On the other hand, lest we think that spoofing always has nefarious aims, we must recognize that there may be circumstances when a person’s safety may be put in danger if their true and accurate call origination information is disclosed as well.

For instance, Members of Congress often have direct lines in their offices. In order to ensure that such lines do not become generally public, and therefore remain useful to us, it may be necessary to keep such direct numbers confidential and have the out-going caller ID information indicate a different number at which our offices can be reached for return calls. That gives the recipient a legitimate phone number to call back, but keeps confidential lines private.

There are many doctors, psychiatrists, lawyers, and other professionals who would similarly like to keep direct, confidential lines private in this way who have no intention of misleading anyone. In addition, there may be instances, for example when a woman at a shelter seeks to reach her children, when spoofing is important to safeguard someone’s safety. Moreover, informants to law enforcement tip lines or whistleblowers have additional reasons for why their calling information should remain private. We should not outlaw any of these practices and I think the legislation needs some improvement and clarification in these areas.

What we seek in caller ID policy is balance. This has been the case since we held hearings in the Telecommunications Subcommittee in the early 1990s on caller ID, when we sought to take into account emerging caller ID technology in a way that also allowed callers to block their origination number on a per call or per line basis. Technology also allowed call recipients to refuse to receive calls by anyone who was blocking their caller ID information from going through.

This bill also contains a provision, which was adopted as an amendment in the Committee, to task the Federal Communications Commission to examine whether or not it should revise its regulations with respect to non-commercial, pre-recorded voice messages sent to residential consumers.

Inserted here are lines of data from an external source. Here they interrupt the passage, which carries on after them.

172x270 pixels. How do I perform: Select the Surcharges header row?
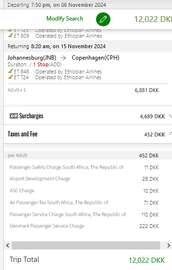88,116
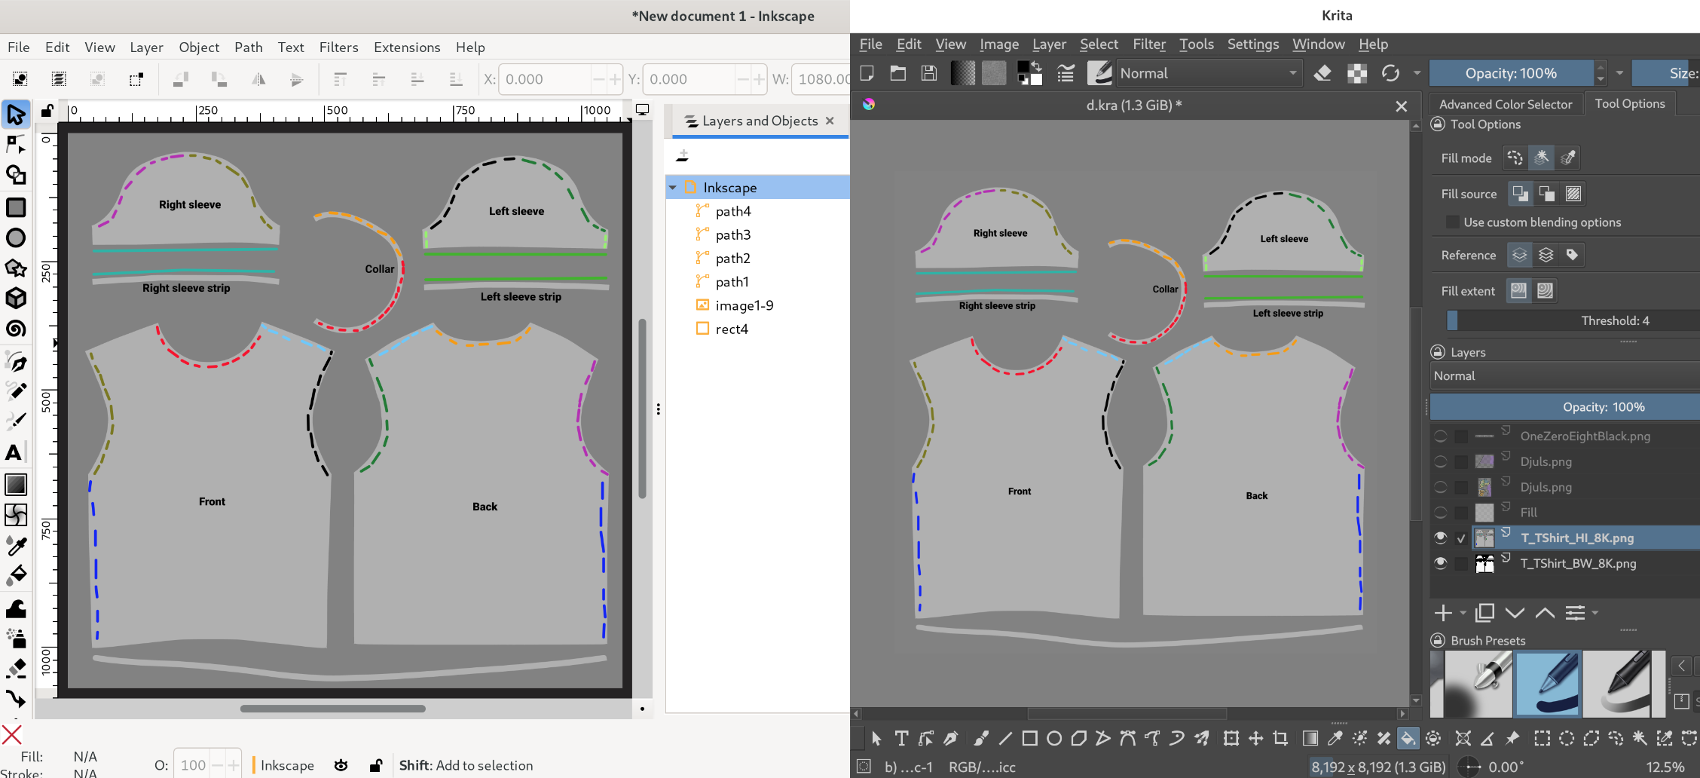Click the Krita Save document icon
1700x778 pixels.
(929, 73)
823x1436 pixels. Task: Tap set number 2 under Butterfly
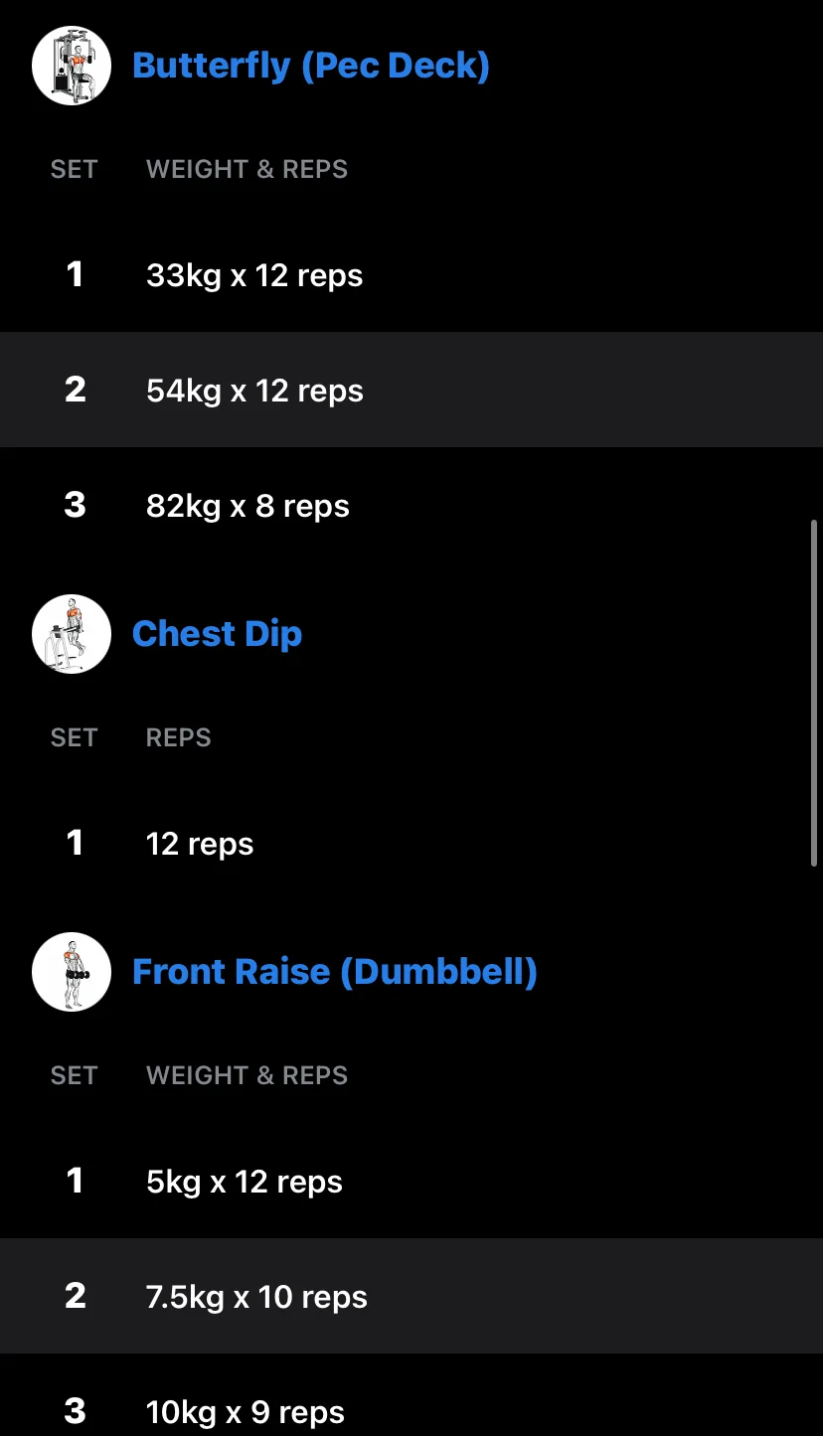click(75, 390)
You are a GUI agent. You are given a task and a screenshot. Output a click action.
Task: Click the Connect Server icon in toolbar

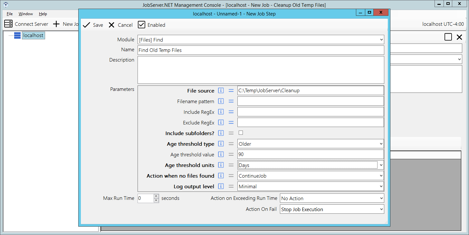(x=8, y=24)
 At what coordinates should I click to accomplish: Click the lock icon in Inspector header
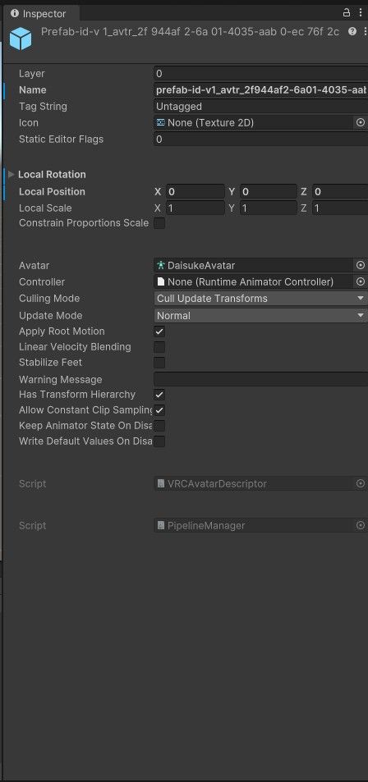point(347,13)
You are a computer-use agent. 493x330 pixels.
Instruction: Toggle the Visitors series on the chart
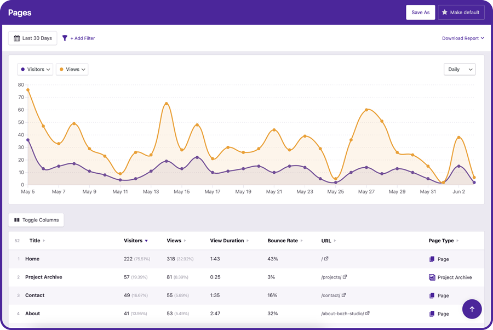(35, 69)
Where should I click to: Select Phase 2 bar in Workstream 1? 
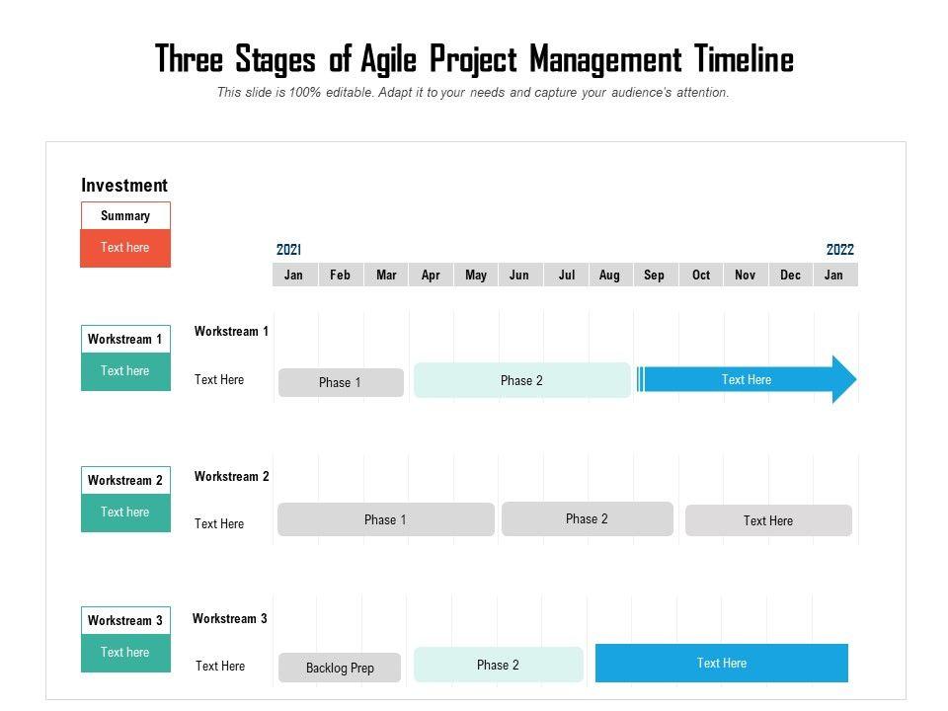point(521,380)
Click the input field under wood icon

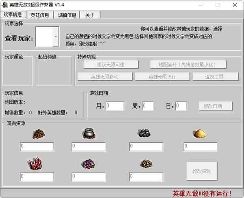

The amendment I offer to this bill under suspension of the rules also contains a new provision, Section 4, “Effect on Other Laws.” The purpose of this section is not to create an explicit exception to the prohibitions contained in the bill, but simply clarifies that this legislation does not confer or authorize any new powers for any intelligence or law enforcement agency nor does it prohibit any lawfully authorized investigative, protective, or intelligence activity of a law enforcement agency of the United States, a State, or a political subdivision of a State, or of an intelligence agency of the United States, provided such activity is performed “in accordance with all applicable laws.” As such, it does not confer any new powers not otherwise contained in law, nor does it bless any activity previously conducted in contravention of any existing laws.

Mr. Speaker, again, I support this bill and urge Members to support it.